Thawabta also claimed that Hamas has “fully opened the field” and ensured journalists could safely and freely cover events in Gaza.

PJS’ head Nasser Abu Bakr told the committee that Hamas’s regime commits “major violations” against press freedoms, including “summonses, interrogations, phone calls, threats, sometimes beatings and arrests, to harassment, publication bans, interference with content, and surveillance.”

Deputy PJS head Tahseen al-Astal said that journalists do not want to go public about their problems, feeling such stories would “pivot eyes from the war in Gaza.”

“Most journalists have begun to practice self-censorship in their writing to avoid any problems with security,” he added.

Palestinians in Deir al-Balah, in the central Gaza Strip, hold anti-war signs as a man chants slogans in support of the people of Beit Lahiya, in northern Gaza, who have been protesting against Hamas, March 26, 2025. (AP Photo/Abdel Kareem Hana)

CPJ Regional Director Sara Qudah expressed alarm over the “threats, assaults and intimidation” experienced by Gazan journalists.

“Hamas must end its repression of the press and be held accountable for these violations.
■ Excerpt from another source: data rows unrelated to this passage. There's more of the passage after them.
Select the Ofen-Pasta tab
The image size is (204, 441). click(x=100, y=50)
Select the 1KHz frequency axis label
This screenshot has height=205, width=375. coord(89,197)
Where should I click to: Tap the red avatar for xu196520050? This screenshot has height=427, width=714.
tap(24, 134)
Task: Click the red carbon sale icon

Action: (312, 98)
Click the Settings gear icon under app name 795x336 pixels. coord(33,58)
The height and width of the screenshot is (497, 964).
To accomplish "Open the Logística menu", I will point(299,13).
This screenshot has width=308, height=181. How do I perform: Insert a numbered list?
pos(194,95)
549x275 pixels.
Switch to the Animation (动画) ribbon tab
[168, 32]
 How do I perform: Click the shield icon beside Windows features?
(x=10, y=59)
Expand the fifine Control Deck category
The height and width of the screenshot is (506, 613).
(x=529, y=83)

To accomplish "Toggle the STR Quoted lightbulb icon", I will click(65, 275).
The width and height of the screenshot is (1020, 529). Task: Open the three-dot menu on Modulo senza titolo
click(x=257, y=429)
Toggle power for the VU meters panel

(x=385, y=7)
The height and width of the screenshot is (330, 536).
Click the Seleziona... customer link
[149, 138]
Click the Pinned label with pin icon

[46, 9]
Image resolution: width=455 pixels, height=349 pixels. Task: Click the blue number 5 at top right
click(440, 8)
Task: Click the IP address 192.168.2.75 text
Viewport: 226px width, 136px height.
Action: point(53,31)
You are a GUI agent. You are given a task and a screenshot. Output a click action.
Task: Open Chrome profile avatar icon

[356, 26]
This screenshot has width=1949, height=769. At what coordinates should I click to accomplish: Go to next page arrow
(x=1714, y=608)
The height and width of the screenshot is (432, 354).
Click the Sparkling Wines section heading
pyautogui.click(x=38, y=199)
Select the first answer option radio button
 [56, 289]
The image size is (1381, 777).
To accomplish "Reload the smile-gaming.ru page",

Journalists must be free to report without fear of violence, harassment, or retaliation.”

Throughout the war, the CPJ has mainly condemned the Israeli military for attacks endangering journalists in Gaza. In February, it said 2024 was the deadliest for journalists in recent history, with at least 124 reporters killed — and Israel responsible for nearly 70 percent of that total.

Shortly after the report was released, the Israel Defense Forces responded by insisting that it does not intentionally target journalists in the Gaza Strip, while noting that many on the list are members of terror groups.

War erupted on October 7, 2023, when Hamas invaded southern Israel, killing 1,200 people, mostly civilians. As they rampaged murderously through the region, the terrorists abducted 251 people, mostly civilians, as hostages to the Gaza Strip.

Nurit Yohanan contributed to this report.